EXERCISE: Go to the line in the entries below that holds "Task: Collapse the Menu panel" and repeat exactly from there through the line that holds "Task: Click the green line's peak data point", inclusive.

^^^^

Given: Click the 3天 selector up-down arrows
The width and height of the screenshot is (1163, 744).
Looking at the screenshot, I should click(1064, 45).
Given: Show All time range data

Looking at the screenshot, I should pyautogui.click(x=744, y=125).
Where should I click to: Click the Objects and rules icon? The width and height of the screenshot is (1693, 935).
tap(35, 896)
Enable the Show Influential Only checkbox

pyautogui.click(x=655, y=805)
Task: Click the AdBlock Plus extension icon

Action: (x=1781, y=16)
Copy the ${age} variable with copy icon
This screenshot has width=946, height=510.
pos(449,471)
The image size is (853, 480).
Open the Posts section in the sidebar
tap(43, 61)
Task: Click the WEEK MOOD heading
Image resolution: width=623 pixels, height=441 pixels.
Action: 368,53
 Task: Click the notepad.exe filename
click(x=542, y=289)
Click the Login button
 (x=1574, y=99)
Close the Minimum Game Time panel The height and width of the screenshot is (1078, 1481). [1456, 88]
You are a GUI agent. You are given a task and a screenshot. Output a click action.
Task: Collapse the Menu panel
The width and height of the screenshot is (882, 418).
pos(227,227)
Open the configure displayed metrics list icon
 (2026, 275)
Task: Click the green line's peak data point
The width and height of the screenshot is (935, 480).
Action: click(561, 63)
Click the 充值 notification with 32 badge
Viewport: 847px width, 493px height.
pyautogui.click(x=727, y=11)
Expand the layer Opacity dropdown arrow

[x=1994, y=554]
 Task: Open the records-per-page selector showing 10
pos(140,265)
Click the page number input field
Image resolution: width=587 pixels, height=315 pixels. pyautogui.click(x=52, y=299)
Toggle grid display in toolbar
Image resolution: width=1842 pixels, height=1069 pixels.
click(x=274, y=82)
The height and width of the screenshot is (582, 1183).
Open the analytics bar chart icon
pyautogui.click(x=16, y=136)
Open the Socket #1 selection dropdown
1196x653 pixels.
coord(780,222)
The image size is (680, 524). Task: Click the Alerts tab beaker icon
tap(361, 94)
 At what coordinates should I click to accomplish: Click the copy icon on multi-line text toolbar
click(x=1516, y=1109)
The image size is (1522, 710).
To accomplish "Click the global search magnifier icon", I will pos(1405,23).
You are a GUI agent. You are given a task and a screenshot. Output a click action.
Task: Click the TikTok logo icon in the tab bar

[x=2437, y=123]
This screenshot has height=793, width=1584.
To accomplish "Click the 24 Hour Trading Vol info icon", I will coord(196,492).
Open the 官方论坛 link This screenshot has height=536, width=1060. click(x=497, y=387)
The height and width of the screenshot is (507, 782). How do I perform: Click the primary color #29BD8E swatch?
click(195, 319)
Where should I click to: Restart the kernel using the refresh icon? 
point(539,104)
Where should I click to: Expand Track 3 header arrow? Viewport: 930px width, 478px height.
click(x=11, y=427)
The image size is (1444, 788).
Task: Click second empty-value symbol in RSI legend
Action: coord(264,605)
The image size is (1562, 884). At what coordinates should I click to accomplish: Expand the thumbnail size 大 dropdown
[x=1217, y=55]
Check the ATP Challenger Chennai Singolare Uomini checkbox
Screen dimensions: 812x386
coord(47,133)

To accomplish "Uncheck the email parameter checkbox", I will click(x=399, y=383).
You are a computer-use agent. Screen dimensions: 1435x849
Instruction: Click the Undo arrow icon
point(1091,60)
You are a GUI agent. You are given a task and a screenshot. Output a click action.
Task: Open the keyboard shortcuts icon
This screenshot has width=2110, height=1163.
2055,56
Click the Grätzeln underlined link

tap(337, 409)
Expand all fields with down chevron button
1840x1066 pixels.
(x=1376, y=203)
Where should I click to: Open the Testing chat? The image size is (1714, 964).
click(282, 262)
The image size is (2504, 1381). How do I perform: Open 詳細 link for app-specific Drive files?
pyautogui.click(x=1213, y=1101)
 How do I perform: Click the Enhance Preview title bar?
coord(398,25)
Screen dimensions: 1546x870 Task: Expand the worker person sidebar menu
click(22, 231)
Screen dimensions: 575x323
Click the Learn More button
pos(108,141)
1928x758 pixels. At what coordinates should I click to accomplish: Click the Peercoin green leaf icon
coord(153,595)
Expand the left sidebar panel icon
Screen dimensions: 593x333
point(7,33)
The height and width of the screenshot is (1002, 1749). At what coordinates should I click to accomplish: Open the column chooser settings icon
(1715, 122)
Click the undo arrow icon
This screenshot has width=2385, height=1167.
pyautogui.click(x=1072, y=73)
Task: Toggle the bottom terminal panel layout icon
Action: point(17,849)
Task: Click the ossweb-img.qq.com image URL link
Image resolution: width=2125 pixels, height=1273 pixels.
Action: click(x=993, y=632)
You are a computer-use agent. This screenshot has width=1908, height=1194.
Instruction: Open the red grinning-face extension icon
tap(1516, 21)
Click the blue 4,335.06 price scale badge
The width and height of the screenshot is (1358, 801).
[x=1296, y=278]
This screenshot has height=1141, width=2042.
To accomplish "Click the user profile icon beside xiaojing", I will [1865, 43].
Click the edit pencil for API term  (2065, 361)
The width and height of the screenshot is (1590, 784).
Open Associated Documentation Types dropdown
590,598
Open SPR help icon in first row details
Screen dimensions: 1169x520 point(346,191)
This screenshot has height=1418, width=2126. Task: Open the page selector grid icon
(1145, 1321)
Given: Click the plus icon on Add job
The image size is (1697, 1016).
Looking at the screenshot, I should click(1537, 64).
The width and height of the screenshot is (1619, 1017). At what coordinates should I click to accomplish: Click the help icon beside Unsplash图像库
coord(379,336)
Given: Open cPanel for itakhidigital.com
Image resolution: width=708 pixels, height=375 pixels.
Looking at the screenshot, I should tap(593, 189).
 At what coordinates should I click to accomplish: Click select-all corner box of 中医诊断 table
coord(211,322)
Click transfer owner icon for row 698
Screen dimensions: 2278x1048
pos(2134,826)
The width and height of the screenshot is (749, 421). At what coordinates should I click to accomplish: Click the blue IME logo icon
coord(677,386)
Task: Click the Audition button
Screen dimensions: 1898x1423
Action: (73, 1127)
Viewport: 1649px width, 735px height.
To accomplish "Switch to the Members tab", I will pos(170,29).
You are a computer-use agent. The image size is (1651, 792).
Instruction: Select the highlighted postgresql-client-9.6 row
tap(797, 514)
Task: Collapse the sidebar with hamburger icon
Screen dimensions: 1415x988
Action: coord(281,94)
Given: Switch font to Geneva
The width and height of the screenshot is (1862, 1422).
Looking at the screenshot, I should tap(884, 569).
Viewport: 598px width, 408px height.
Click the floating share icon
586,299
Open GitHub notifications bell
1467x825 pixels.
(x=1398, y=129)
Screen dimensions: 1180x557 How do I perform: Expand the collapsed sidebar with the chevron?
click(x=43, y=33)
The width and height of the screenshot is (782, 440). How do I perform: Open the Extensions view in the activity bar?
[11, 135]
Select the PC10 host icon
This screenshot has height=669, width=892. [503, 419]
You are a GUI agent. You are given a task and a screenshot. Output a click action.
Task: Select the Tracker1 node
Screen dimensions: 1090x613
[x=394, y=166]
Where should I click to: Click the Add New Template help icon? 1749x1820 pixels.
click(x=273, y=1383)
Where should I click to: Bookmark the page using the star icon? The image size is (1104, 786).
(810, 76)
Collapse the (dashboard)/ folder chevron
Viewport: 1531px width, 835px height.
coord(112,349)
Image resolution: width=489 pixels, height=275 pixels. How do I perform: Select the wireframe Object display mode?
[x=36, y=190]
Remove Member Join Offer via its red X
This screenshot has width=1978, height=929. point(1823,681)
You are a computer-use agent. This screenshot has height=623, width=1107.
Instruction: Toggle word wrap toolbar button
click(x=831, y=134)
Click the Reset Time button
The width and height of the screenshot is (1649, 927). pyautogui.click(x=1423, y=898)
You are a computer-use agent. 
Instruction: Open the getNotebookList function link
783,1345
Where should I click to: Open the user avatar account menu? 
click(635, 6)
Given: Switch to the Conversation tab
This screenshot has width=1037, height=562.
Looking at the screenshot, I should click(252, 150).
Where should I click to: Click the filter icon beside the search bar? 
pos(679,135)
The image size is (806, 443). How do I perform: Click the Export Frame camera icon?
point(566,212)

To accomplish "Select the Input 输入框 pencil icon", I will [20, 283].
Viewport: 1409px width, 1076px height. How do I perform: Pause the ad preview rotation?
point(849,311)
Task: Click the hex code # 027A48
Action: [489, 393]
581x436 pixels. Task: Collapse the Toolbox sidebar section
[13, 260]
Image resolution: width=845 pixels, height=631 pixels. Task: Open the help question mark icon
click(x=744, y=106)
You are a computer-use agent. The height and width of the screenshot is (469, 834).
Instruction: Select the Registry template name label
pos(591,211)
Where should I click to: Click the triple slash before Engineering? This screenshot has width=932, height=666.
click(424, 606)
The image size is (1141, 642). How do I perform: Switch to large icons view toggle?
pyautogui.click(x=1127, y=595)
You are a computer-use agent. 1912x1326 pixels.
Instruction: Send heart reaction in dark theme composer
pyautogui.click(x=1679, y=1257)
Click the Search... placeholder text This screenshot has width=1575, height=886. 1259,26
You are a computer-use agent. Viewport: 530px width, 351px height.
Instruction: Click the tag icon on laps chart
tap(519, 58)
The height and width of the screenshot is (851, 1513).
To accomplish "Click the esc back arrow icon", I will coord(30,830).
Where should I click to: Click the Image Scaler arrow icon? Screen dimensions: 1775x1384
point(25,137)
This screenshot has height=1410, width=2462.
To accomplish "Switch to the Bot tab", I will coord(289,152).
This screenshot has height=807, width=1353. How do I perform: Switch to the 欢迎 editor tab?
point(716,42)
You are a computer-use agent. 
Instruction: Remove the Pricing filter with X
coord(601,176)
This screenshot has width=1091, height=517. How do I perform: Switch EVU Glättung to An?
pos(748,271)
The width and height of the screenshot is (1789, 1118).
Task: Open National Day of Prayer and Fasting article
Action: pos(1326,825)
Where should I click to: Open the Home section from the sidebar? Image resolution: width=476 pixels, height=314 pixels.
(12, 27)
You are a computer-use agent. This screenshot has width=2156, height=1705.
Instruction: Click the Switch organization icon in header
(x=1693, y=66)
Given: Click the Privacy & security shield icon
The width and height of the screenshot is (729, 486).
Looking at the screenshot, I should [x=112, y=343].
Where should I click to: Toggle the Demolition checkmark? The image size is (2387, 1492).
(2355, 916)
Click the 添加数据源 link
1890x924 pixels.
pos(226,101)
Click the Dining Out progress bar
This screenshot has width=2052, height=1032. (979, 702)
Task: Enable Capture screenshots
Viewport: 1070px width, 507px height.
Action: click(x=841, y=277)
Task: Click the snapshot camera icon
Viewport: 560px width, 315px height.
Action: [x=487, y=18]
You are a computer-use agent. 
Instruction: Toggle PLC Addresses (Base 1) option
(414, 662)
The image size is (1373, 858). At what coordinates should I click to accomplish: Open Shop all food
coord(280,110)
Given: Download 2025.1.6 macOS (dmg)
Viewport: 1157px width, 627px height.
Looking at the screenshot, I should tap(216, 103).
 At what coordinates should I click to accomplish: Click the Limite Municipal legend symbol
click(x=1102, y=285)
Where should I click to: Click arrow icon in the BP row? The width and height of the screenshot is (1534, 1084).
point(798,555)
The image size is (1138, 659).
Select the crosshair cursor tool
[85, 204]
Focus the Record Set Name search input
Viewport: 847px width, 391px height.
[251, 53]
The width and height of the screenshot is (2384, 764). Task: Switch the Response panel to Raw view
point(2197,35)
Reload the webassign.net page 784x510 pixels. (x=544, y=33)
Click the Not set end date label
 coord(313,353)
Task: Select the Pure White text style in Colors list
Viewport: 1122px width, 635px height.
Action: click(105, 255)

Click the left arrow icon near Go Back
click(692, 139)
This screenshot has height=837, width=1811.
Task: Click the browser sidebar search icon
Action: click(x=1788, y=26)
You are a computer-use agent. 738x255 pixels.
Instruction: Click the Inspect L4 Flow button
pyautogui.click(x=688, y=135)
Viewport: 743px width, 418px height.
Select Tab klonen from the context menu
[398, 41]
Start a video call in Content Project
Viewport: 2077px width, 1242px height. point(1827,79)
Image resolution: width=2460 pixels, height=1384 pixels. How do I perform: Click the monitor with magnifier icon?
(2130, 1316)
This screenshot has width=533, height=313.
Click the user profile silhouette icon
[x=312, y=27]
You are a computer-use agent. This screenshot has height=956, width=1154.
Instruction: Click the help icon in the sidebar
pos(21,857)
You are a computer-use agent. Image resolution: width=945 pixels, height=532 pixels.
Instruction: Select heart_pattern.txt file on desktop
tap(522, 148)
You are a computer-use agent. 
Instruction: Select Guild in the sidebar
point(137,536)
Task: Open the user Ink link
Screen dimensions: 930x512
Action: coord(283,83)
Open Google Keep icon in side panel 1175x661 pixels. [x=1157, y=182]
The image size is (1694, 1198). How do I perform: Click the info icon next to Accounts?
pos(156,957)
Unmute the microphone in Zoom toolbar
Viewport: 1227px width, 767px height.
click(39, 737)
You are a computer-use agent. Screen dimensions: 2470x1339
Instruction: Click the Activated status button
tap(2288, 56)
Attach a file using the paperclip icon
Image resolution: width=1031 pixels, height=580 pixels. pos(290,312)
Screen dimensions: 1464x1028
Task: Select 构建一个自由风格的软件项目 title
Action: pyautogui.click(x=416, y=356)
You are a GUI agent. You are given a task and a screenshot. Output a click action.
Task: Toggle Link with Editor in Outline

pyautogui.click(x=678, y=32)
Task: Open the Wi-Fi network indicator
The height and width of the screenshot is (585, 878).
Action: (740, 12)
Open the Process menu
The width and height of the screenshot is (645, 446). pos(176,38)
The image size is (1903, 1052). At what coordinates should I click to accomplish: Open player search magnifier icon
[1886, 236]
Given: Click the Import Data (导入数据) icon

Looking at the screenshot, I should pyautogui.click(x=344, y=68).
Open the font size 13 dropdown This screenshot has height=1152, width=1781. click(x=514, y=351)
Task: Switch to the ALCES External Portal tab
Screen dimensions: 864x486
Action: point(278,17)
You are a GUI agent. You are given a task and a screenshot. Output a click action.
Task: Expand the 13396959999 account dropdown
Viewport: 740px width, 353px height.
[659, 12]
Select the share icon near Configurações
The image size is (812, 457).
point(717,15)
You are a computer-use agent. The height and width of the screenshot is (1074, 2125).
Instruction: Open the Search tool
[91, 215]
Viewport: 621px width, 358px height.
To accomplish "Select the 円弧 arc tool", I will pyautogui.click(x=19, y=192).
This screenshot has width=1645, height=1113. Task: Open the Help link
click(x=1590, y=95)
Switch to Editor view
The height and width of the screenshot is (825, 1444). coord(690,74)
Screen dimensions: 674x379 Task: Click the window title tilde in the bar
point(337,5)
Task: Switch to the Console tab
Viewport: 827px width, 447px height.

^^^^

ANSWER FOR THE TASK:
Task: Collapse the Menu panel
The width and height of the screenshot is (882, 418).
pos(227,227)
Open the configure displayed metrics list icon
 (2026, 275)
Task: Click the green line's peak data point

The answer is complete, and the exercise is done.